Records excerpted from a collection:
* * *

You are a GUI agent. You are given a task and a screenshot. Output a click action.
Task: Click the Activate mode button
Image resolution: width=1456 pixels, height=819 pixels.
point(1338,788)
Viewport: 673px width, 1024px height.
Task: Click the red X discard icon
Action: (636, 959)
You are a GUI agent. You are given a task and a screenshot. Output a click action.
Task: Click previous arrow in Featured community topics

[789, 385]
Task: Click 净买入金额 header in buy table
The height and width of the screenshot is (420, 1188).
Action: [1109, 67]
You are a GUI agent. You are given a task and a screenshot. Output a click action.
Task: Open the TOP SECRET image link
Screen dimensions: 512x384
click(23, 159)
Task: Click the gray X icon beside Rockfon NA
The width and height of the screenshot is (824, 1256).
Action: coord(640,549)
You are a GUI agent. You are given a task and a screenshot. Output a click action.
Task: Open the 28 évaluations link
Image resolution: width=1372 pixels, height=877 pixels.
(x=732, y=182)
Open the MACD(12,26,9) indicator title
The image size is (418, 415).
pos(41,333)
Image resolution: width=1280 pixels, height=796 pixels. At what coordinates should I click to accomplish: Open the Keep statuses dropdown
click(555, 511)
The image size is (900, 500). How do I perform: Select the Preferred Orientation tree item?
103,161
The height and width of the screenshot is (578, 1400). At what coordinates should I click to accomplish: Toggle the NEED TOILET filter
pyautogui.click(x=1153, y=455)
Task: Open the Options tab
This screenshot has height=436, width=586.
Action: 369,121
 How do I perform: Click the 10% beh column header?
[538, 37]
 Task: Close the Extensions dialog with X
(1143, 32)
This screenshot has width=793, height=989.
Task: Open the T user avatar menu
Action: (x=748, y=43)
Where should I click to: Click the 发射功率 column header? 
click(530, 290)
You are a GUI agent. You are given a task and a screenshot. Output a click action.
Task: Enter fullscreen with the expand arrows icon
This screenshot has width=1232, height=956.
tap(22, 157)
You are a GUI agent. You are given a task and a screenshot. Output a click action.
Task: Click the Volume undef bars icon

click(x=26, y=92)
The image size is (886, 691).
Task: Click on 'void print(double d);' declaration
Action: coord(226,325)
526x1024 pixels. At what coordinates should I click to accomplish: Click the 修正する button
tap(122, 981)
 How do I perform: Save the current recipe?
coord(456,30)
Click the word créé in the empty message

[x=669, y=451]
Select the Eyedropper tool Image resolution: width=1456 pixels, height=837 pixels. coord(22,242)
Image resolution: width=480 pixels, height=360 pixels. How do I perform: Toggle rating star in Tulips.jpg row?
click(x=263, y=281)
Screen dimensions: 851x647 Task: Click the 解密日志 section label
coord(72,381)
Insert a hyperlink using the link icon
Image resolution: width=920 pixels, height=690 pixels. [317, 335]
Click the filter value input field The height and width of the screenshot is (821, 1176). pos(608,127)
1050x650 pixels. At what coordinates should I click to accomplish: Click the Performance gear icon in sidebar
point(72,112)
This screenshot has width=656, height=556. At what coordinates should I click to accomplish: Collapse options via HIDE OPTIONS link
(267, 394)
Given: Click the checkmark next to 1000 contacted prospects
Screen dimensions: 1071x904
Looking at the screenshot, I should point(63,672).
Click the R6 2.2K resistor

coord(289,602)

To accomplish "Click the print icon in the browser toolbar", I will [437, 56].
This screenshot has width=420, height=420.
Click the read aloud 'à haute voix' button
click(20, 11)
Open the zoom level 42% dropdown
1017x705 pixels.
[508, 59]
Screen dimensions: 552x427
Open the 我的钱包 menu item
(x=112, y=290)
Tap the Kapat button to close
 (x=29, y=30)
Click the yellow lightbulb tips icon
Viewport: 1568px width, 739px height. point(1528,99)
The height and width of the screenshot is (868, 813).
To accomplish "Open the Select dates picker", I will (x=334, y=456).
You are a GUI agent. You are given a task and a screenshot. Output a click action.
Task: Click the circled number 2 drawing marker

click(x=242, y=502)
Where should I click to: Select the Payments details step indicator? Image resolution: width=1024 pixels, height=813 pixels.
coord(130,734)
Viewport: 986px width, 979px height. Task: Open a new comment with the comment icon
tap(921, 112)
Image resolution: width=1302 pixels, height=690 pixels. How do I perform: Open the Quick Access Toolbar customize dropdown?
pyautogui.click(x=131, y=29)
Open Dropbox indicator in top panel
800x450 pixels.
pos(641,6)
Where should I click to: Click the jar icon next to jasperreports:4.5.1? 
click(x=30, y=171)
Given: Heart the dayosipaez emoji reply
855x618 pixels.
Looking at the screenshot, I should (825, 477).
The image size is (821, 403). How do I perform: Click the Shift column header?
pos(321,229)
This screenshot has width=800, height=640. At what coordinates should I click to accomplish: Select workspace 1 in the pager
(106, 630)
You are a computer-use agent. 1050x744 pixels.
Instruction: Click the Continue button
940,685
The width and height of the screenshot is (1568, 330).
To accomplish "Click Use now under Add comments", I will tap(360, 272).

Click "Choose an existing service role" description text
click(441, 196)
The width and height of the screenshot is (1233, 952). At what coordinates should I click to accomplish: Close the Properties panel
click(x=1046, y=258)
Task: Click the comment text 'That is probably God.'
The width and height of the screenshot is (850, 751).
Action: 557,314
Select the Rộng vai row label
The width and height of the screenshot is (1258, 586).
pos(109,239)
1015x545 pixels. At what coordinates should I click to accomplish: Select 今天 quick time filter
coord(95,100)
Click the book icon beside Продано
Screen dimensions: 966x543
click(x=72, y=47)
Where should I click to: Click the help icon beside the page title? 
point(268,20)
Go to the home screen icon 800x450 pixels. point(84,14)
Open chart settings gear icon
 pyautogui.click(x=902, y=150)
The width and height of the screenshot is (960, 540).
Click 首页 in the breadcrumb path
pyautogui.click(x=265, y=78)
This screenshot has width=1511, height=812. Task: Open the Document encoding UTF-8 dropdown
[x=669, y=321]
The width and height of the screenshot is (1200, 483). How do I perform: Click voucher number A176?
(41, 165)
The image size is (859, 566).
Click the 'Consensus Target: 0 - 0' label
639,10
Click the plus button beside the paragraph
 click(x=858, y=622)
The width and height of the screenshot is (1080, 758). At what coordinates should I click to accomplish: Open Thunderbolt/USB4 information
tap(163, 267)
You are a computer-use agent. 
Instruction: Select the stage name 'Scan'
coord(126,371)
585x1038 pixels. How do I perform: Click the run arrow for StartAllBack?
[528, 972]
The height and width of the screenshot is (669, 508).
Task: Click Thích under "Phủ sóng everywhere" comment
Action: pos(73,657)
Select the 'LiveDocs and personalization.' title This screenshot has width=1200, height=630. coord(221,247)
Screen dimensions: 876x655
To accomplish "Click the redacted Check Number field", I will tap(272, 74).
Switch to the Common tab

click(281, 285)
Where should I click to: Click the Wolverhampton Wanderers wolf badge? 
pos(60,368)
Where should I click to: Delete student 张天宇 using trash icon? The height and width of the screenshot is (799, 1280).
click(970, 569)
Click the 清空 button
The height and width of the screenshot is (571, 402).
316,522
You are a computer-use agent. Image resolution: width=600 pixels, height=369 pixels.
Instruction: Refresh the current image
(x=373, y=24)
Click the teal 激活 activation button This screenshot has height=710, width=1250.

* * *

(Work required): In full and word for word, write out the data above.

(Task solution):
You are a GUI agent. You are given a task and a screenshot. Output a click action.
Task: Click the Activate mode button
Image resolution: width=1456 pixels, height=819 pixels.
point(1338,788)
Viewport: 673px width, 1024px height.
Task: Click the red X discard icon
Action: (636, 959)
You are a GUI agent. You are given a task and a screenshot. Output a click action.
Task: Click previous arrow in Featured community topics

[789, 385]
Task: Click 净买入金额 header in buy table
The height and width of the screenshot is (420, 1188).
Action: [1109, 67]
You are a GUI agent. You are given a task and a screenshot. Output a click action.
Task: Open the TOP SECRET image link
Screen dimensions: 512x384
click(23, 159)
Task: Click the gray X icon beside Rockfon NA
The width and height of the screenshot is (824, 1256).
Action: coord(640,549)
You are a GUI agent. You are given a task and a screenshot. Output a click action.
Task: Open the 28 évaluations link
Image resolution: width=1372 pixels, height=877 pixels.
(x=732, y=182)
Open the MACD(12,26,9) indicator title
The image size is (418, 415).
pos(41,333)
Image resolution: width=1280 pixels, height=796 pixels. At what coordinates should I click to accomplish: Open the Keep statuses dropdown
click(555, 511)
The image size is (900, 500). How do I perform: Select the Preferred Orientation tree item?
103,161
The height and width of the screenshot is (578, 1400). At what coordinates should I click to accomplish: Toggle the NEED TOILET filter
pyautogui.click(x=1153, y=455)
Task: Open the Options tab
This screenshot has height=436, width=586.
Action: 369,121
 How do I perform: Click the 10% beh column header?
[538, 37]
 Task: Close the Extensions dialog with X
(1143, 32)
This screenshot has width=793, height=989.
Task: Open the T user avatar menu
Action: (x=748, y=43)
Where should I click to: Click the 发射功率 column header? 
click(530, 290)
You are a GUI agent. You are given a task and a screenshot. Output a click action.
Task: Enter fullscreen with the expand arrows icon
This screenshot has width=1232, height=956.
tap(22, 157)
You are a GUI agent. You are given a task and a screenshot. Output a click action.
Task: Click the Volume undef bars icon

click(x=26, y=92)
The image size is (886, 691).
Task: Click on 'void print(double d);' declaration
Action: coord(226,325)
526x1024 pixels. At what coordinates should I click to accomplish: Click the 修正する button
tap(122, 981)
 How do I perform: Save the current recipe?
coord(456,30)
Click the word créé in the empty message

[x=669, y=451]
Select the Eyedropper tool Image resolution: width=1456 pixels, height=837 pixels. coord(22,242)
Image resolution: width=480 pixels, height=360 pixels. How do I perform: Toggle rating star in Tulips.jpg row?
click(x=263, y=281)
Screen dimensions: 851x647 Task: Click the 解密日志 section label
coord(72,381)
Insert a hyperlink using the link icon
Image resolution: width=920 pixels, height=690 pixels. [317, 335]
Click the filter value input field The height and width of the screenshot is (821, 1176). pos(608,127)
1050x650 pixels. At what coordinates should I click to accomplish: Click the Performance gear icon in sidebar
point(72,112)
This screenshot has width=656, height=556. At what coordinates should I click to accomplish: Collapse options via HIDE OPTIONS link
(267, 394)
Given: Click the checkmark next to 1000 contacted prospects
Screen dimensions: 1071x904
Looking at the screenshot, I should point(63,672).
Click the R6 2.2K resistor

coord(289,602)

To accomplish "Click the print icon in the browser toolbar", I will [437, 56].
This screenshot has width=420, height=420.
Click the read aloud 'à haute voix' button
click(20, 11)
Open the zoom level 42% dropdown
1017x705 pixels.
[508, 59]
Screen dimensions: 552x427
Open the 我的钱包 menu item
(x=112, y=290)
Tap the Kapat button to close
 (x=29, y=30)
Click the yellow lightbulb tips icon
Viewport: 1568px width, 739px height. point(1528,99)
The height and width of the screenshot is (868, 813).
To accomplish "Open the Select dates picker", I will (x=334, y=456).
You are a GUI agent. You are given a task and a screenshot. Output a click action.
Task: Click the circled number 2 drawing marker

click(x=242, y=502)
Where should I click to: Select the Payments details step indicator? Image resolution: width=1024 pixels, height=813 pixels.
coord(130,734)
Viewport: 986px width, 979px height. Task: Open a new comment with the comment icon
tap(921, 112)
Image resolution: width=1302 pixels, height=690 pixels. How do I perform: Open the Quick Access Toolbar customize dropdown?
pyautogui.click(x=131, y=29)
Open Dropbox indicator in top panel
800x450 pixels.
pos(641,6)
Where should I click to: Click the jar icon next to jasperreports:4.5.1? 
click(x=30, y=171)
Given: Heart the dayosipaez emoji reply
855x618 pixels.
Looking at the screenshot, I should (825, 477).
The image size is (821, 403). How do I perform: Click the Shift column header?
pos(321,229)
This screenshot has width=800, height=640. At what coordinates should I click to accomplish: Select workspace 1 in the pager
(106, 630)
You are a computer-use agent. 1050x744 pixels.
Instruction: Click the Continue button
940,685
The width and height of the screenshot is (1568, 330).
To accomplish "Click Use now under Add comments", I will tap(360, 272).

Click "Choose an existing service role" description text
click(441, 196)
The width and height of the screenshot is (1233, 952). At what coordinates should I click to accomplish: Close the Properties panel
click(x=1046, y=258)
Task: Click the comment text 'That is probably God.'
The width and height of the screenshot is (850, 751).
Action: 557,314
Select the Rộng vai row label
The width and height of the screenshot is (1258, 586).
pos(109,239)
1015x545 pixels. At what coordinates should I click to accomplish: Select 今天 quick time filter
coord(95,100)
Click the book icon beside Продано
Screen dimensions: 966x543
click(x=72, y=47)
Where should I click to: Click the help icon beside the page title? 
point(268,20)
Go to the home screen icon 800x450 pixels. point(84,14)
Open chart settings gear icon
 pyautogui.click(x=902, y=150)
The width and height of the screenshot is (960, 540).
Click 首页 in the breadcrumb path
pyautogui.click(x=265, y=78)
This screenshot has width=1511, height=812. Task: Open the Document encoding UTF-8 dropdown
[x=669, y=321]
The width and height of the screenshot is (1200, 483). How do I perform: Click voucher number A176?
(41, 165)
The image size is (859, 566).
Click the 'Consensus Target: 0 - 0' label
639,10
Click the plus button beside the paragraph
 click(x=858, y=622)
The width and height of the screenshot is (1080, 758). At what coordinates should I click to accomplish: Open Thunderbolt/USB4 information
tap(163, 267)
You are a computer-use agent. 
Instruction: Select the stage name 'Scan'
coord(126,371)
585x1038 pixels. How do I perform: Click the run arrow for StartAllBack?
[528, 972]
The height and width of the screenshot is (669, 508).
Task: Click Thích under "Phủ sóng everywhere" comment
Action: pos(73,657)
Select the 'LiveDocs and personalization.' title This screenshot has width=1200, height=630. coord(221,247)
Screen dimensions: 876x655
To accomplish "Click the redacted Check Number field", I will tap(272, 74).
Switch to the Common tab

click(281, 285)
Where should I click to: Click the Wolverhampton Wanderers wolf badge? 
pos(60,368)
Where should I click to: Delete student 张天宇 using trash icon? The height and width of the screenshot is (799, 1280).
click(970, 569)
Click the 清空 button
The height and width of the screenshot is (571, 402).
316,522
You are a computer-use agent. Image resolution: width=600 pixels, height=369 pixels.
Instruction: Refresh the current image
(x=373, y=24)
Click the teal 激活 activation button This screenshot has height=710, width=1250.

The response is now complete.